If we ever do get in the vicinity of building machines that could legitimately be argued to be alive or have consciousness we are going to find ourselves in a deep and unsettling moral and ethical quandary. And businesses working with this stuff will loudly claim, "no, no, no — no way it's conscious" because the alternative would create an expensive and difficult situation. Most tech companies don't want unions — you think they want to have to treat their computers like conscious living things? Do you have to pay it? Give it agency? Bodily autonomy? Self-ownership? What if you kill it?


> It appears to me that the entire field of AI research is utterly confused about this elementary distinction.

That is because consciousness isn't a scientific concept but a philosophical, and sometimes religious one.

>What we're really looking for is a machine that, like a human, decides on its own which problems to solve, and solves them without needing to be specifically directed to do so.

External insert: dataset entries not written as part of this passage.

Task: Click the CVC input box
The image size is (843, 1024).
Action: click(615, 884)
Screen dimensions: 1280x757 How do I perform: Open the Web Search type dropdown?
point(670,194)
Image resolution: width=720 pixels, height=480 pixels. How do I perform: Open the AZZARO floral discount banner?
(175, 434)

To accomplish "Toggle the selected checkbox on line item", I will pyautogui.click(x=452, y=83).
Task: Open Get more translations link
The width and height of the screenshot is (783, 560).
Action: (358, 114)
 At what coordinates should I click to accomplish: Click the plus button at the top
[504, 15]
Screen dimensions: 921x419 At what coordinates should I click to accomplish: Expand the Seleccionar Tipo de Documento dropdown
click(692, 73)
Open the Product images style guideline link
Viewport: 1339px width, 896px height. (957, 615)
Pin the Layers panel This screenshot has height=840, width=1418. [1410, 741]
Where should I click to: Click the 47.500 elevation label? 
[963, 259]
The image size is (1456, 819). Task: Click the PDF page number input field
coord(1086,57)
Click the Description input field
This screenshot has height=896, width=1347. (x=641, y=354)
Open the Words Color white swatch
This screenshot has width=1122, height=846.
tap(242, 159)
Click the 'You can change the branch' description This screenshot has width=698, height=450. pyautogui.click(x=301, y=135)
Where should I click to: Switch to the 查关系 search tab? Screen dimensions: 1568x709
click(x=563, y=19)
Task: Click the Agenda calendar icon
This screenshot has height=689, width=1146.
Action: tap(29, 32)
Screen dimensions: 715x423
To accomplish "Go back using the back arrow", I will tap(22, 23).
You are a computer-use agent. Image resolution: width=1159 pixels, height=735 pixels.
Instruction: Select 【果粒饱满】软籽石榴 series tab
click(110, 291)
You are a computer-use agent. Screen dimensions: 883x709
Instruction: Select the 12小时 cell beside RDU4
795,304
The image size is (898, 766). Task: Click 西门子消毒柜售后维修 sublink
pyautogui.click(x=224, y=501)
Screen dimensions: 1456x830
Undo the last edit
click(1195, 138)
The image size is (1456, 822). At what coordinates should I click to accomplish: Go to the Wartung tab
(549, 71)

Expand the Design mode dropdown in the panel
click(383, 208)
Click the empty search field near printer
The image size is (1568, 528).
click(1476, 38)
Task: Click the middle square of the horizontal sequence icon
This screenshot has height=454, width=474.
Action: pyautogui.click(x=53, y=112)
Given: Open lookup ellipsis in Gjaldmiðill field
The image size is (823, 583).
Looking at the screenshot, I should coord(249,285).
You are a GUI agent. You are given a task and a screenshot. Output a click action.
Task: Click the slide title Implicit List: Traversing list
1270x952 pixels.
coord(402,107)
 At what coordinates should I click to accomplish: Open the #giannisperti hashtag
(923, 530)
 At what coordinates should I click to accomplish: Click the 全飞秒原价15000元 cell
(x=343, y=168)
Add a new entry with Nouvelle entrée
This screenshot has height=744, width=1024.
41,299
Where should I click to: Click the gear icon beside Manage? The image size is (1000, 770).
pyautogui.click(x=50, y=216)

We already have AI based agents that do this but no matter how sophisticated they are people can always claim they are hardwired and deterministic, while not realizing we can always claim the same thing about humans. Again these are distinctions of philosophy word games and therefore don't find get much traction in the research world.


> I wonder how you can be so sure about digital logic not being able to produce subjective experience? How is being able to describe how a mechanism works related to knowing if it feels something or not?

I have a consciousness, and this is something I am able to observe. I hope that some day there will be an explanation for this, but until then the lack of an explanation does not invalidate my own observations.

>How is being able to describe how a mechanism works related to knowing if it feels something or not?

It's not, but if you can't observe that a machine is conscious and you also can't observe any mechanism that would make it conscious then there's no basis to assume a consciousness exists.

>We have no sure way to tell if any other human experiences anything or if they are philosophical zombies. This is just something we have not figures out how to measure conceptually let alone technically. Where do you take the confidence of judging whether the AI has subjective experience in this case?

Yes it is technically true that nobody can be sure of anybody possessing a consciousness but themself. However, it's not illogical to assume that another human being who is very similar to you must also have similar experiences even if it cannot be proven outright. It's highly illogical to assume that a computer program would have similar experiences to a person.

>Do you think that there is something still to be found in the human brain that will explain why we (humans, animals) uniquely have subjective experience and others (AI) are zombies?

Yes. I can't even begin to speculate on what that is, but the fact that we (or at least I) are conscious implies that something must be causing that consciousness.


>We as humans do not understand what makes us conscious.

Yes. And doesn't that make it highly unlikely that we are going to accidentally create a conscious machine?


> conflates consciousness and intelligence and this confuses matters

I think this is an excellent point. I like your example with colors, which shows that there is a difference between seeing (i.e. experiencing) colors and producing symbols which give the impression that an entity can see colors.

I don't follow any argument that proposed that computers can be conscious but other machines (e.g. car engines) cannot. In the end, symbols don't really exist in physical reality - all that exists is physical 'stuff' - atoms, electrons, photons etc. interacting with each other. So how can we say that one ball of stuff is conscious but another is not? And why isn't all of the stuff together also conscious? Why not just admit we don't know yet?

Consciousness may be hard to define, but lets take something simpler - experience, or even more specifically - pain. I can feel pain. While I can't be 100% sure, I believe other humans feel pain as well. However I don't believe my laptop has the capacity to feel pain, irrespective of how many times and in how many languages it can say 'I feel pain'.

Perhaps the ability to experience is the defining characteristic of consciousness?